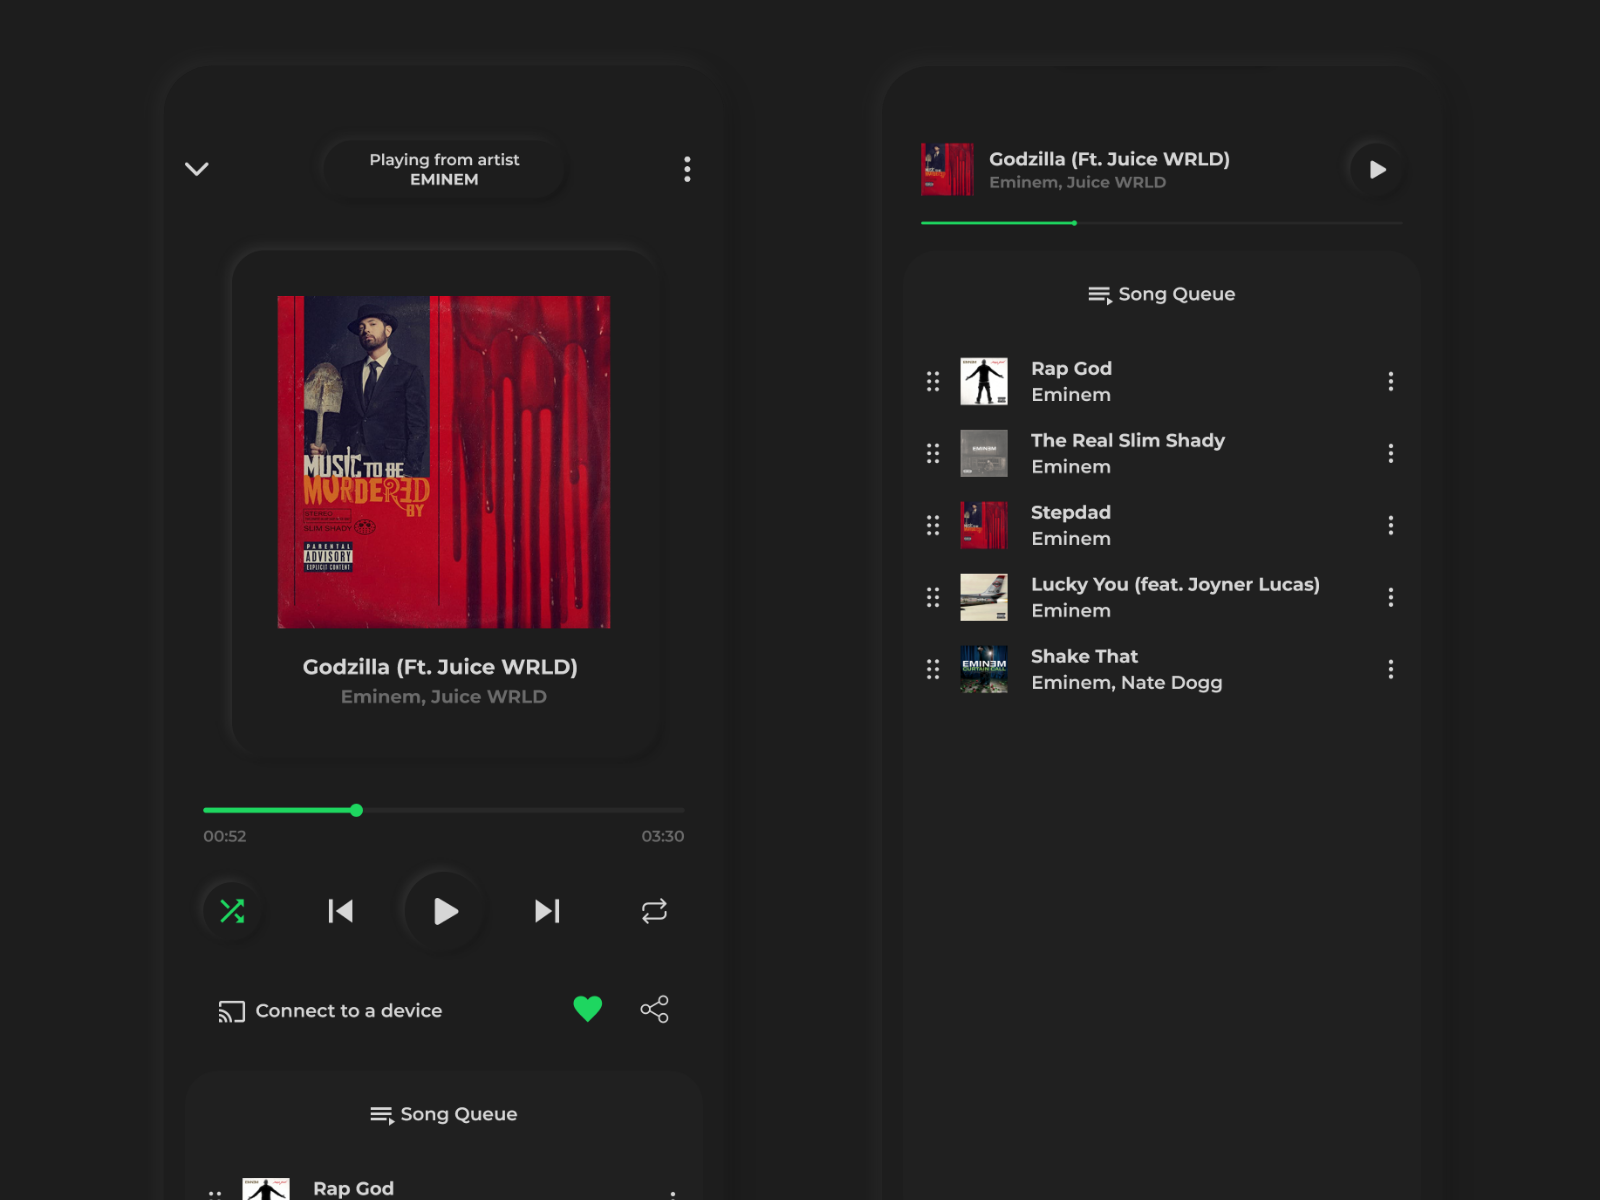Select The Real Slim Shady from the queue
The image size is (1600, 1200).
point(1128,452)
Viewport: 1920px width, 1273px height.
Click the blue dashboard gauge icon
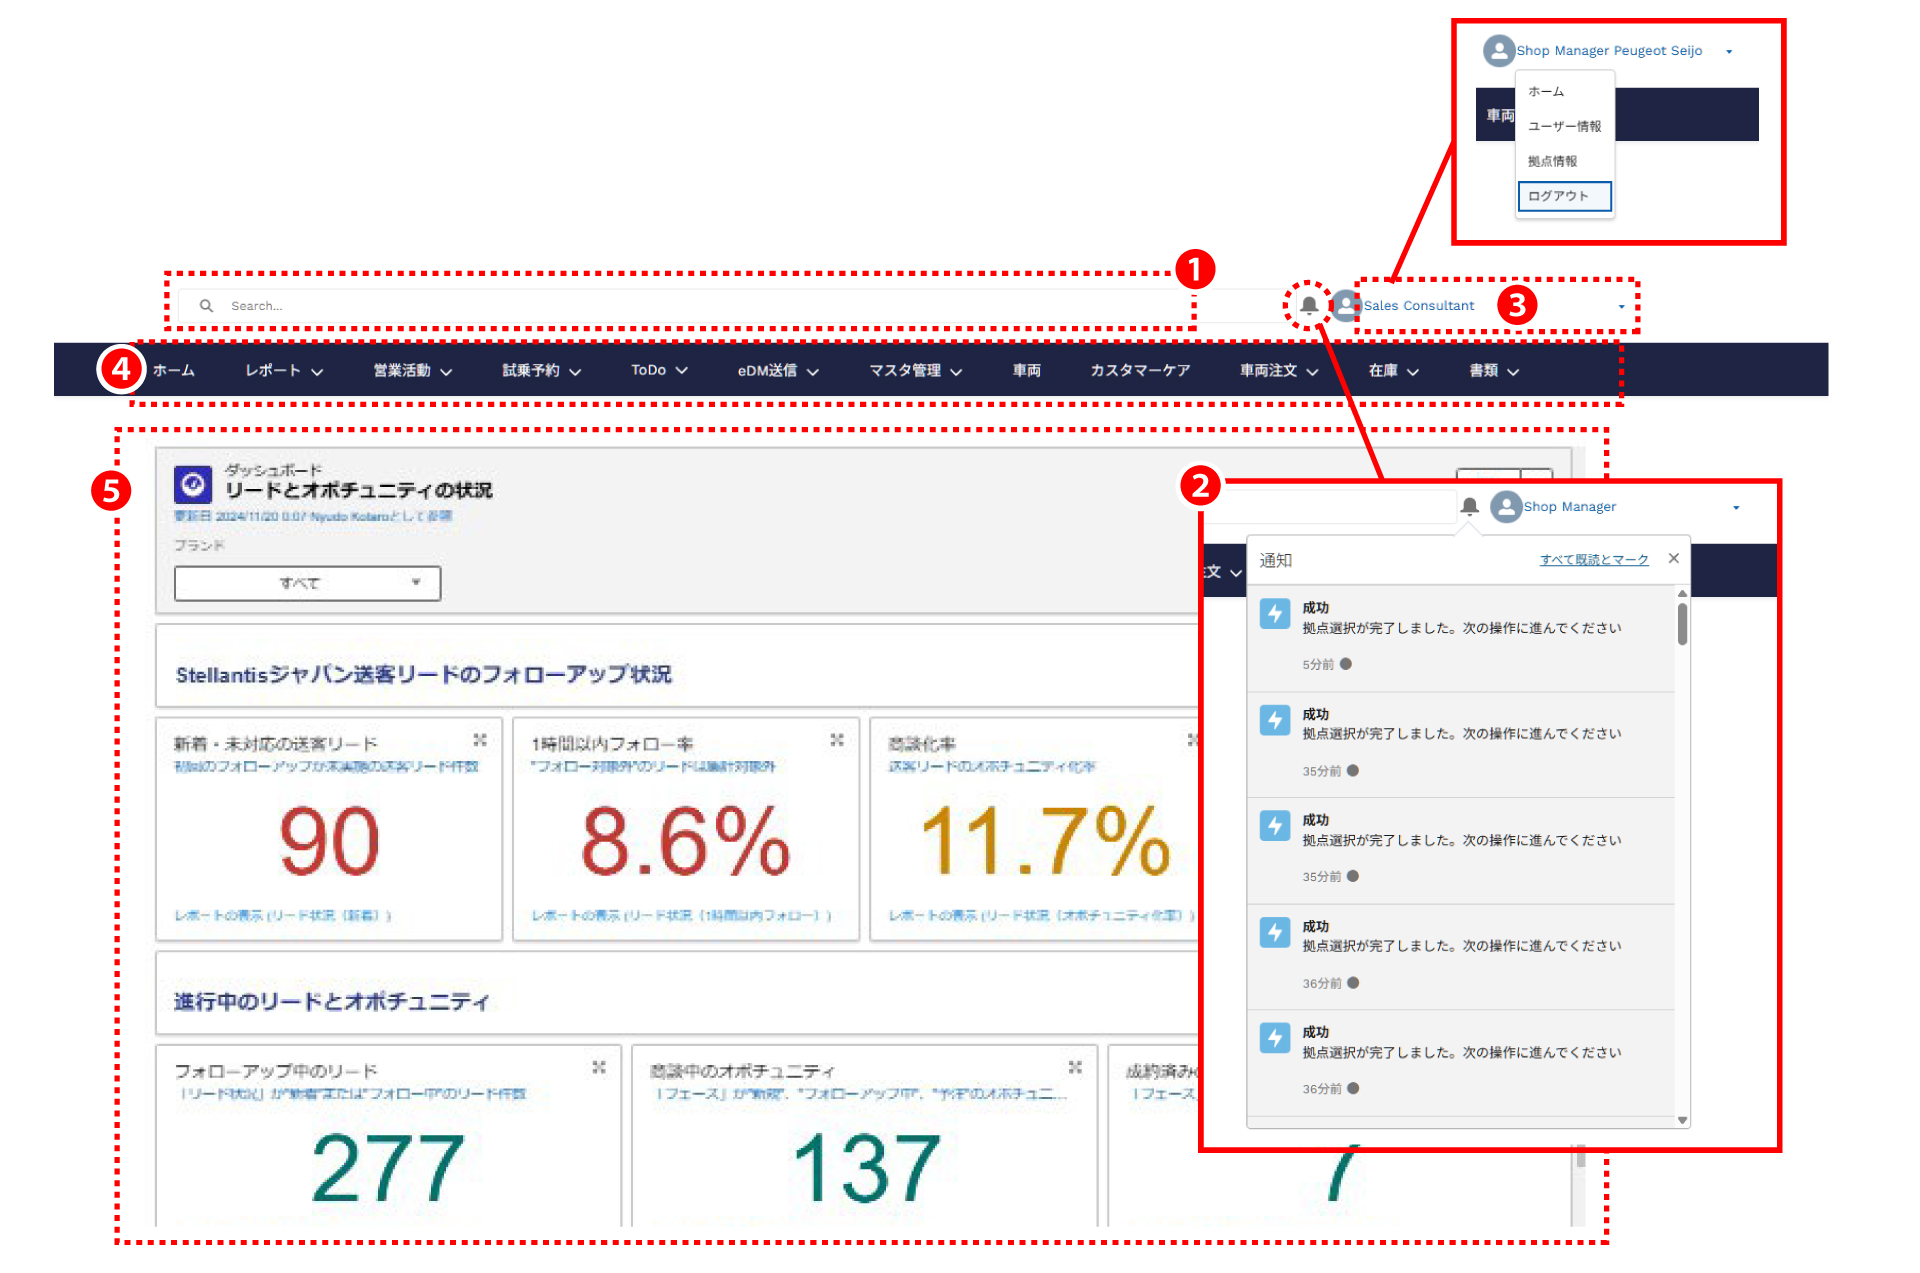[x=193, y=485]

## Problem details
Please repeat, exactly and with nothing else, the lines from the one containing "Viewport: 1920px width, 1273px height." to the last line of the entries, both included, excluding any pictures.

## Written solution
Viewport: 1920px width, 1273px height.
Click the blue dashboard gauge icon
[x=193, y=485]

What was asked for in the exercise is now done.